Returning
I finished CSCI 362, Dr. Bowring’s software engineering course that had me blogging regularly, and have since started work toward my M.S. Computer & Information Sciences. I’ve learned a lot these past few months but have had a difficult time getting a grasp on what I know and what I don’t know, so it seems that it’s high time to return to the blog as a way to think through my progress and obstacles more clearly.
I just borrowed a book from Dr. Bowring - Software Development: An Open Source Approach by Tucker, Morelli, and de Silva. I asked him for some advice on how to wrap my head around the largest codebase I’ve so far tried to tackle, and he recommended Chapter 6 which details a solid strategy on approaching new software in a systematic way with the aim of eventually making a successful contribution.
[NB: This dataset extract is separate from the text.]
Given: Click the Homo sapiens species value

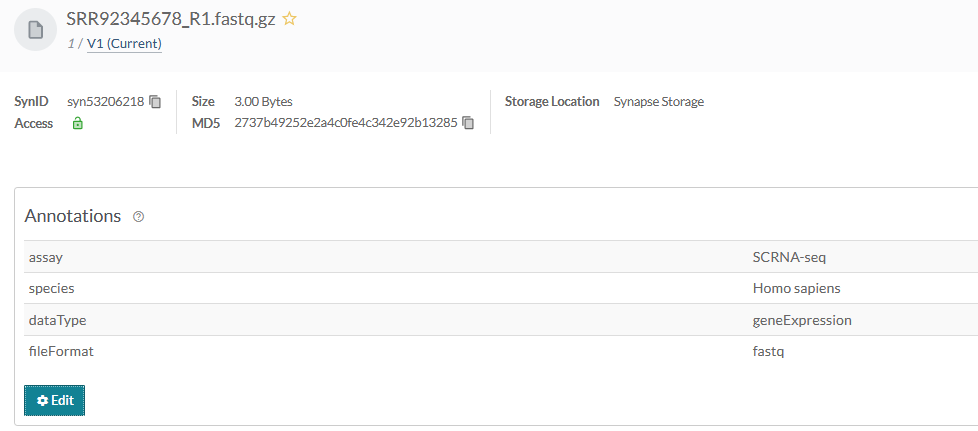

The most basic advice is really important for me - take a top-down approach to reading the code. I’ve waded into parallel programming by way of Apache Spark and bdgenomics/adam, and I’m trying to tackle the adam software without having a ton of familiarity with Scala or Spark. When I’ve wanted to understand specific functions like how adam reads in a fastq file and converts it to an RDD, or how a JavaRDD is piped to a Scala RDD, I’ve tried to dig really deep into very specific classes and functions without taking the time to look from a high level at the overall structure of the software and the big domain classes that set the stage for these specific functions I’m interested in. I’m going to try this week to start from the top and understand the general structure and workflow of the software and slowly wade further in as I get more comfortable with it.
The other important advice is a reminder from what I learned in software engineering - any successful contribution I want to make will depend on me being really organized, and one of the most important ways to stay organized is to keep careful stock of functional/non-functional requirements and unit tests. I’m excited to try to develop some automated testing for the Scala read-trimmer I’m working on, because it will help me make a better product and also give me a better understanding of how to contribute in a professional setting as part of a development team.
So my major short-term goals this week are to start my top-down look at how adam works and also to get my Scala trimmer organized so that I can write specifications and start automating tests.